John could hear Christina moving around the apartment, padding across the carpet and then the unmistakable sound of a refrigerator door opening, followed by the crack of a soda can. Diet Coke, no doubt. She would cut a wedge of lemon and pour it into a glass with no ice. He heard the slide of a drawer, then her fishing around the cupboard. She was walking again, settling back to wherever she had been sitting.

“Do you remember the next day?” John said.

“When you puked all over everything?” Christina asked. “I washed our comforter about a dozen times before I got out that smell.”

“No, I meant the morning,” John said, wondering how he had forgotten that part. “It was my first month at Leggiere and Philips, and I felt horrible. You said, ‘Come back to bed.’ You held the sheets open for me. I crawled back in, and you smiled the most satisfied smile I’ve ever seen.”

“Then you threw up,” Christina said.

“No,” John said, upset she wouldn’t lend herself to his sentimentality. “I threw up after I ate that shitty takeout from the Chinese place I hate but you always order from anyway, Rat Scabie Szechuan.”

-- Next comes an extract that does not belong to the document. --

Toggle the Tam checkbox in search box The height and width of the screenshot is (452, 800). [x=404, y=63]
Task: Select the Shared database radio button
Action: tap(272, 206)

“Poo Ping,” she corrected.

“Fuck it,” John said.

“That’s the Thai restaurant,” Christina replied.

This was why it didn’t work, John thought. We can’t even have a basic conversation without breaking into a hostile Abbott and Costello routine.

“What’s your point?” Christina asked. “Or did you call to reminisce?”

“No point,” John said. “For some reason, I wanted you to remember that for me. Regardless of what happens, wherever we go, I will be grateful for having been at peace with myself in your arms. But apparently we don’t share the same memory. That’s our problem though, isn’t it? We don’t exactly complement each other.”

“I guess we don’t,” Christina agreed. “I’m just glad I didn’t get pregnant, because if I did, I have the feeling I’d be taking care of a baby by myself right now. Someday, maybe I’ll be able to forgive you for being an asshole, but if we had a child, I don’t think I ever could have. At least you did something right.”

John didn’t know how to respond. He almost said, “Thank you.”

“Take care of yourself, John,” Christina said, abruptly, “I gotta go.”

“All right,” he replied, wondering where she had to go, suddenly aware that this was goodbye. “Take care of yourself too.”

“I already am,” Christina said.

“I love you,” John said, but the connection had been terminated.

He sat on the edge of Grandma’s bed, holding the receiver, running everything through his mind, the conversation, his old apartment, the cabin, champagne kisses, 60-40 memories, Christina, Good Neighbor Michael, bad Chinese food, Miami Beach, Boonville. The possibility of children. He searched the room expecting a response from somewhere between the planks or above the light fixtures. He put the receiver back in its cradle and reached for Christina’s picture. He laid it face down on the nightstand in exchange for the telephone, which he rocked in his hand, feeling its weight and significance. Then he fired it across the room, scattering squirrels like bowling pins.

“Fuck you!” he yelled.

There was no answer except for the echo of the telephone’s broken ringer, which John imagined emanating from his cabin, drifting down off the hill through the weeds, past the fence, sifting through tree branches, over graveled roads, vibrating by busted bottles, beer cans, torn truck tires, road kill, and into the town of Boonville like rings of pond water set in motion by the stone of a mischievous child.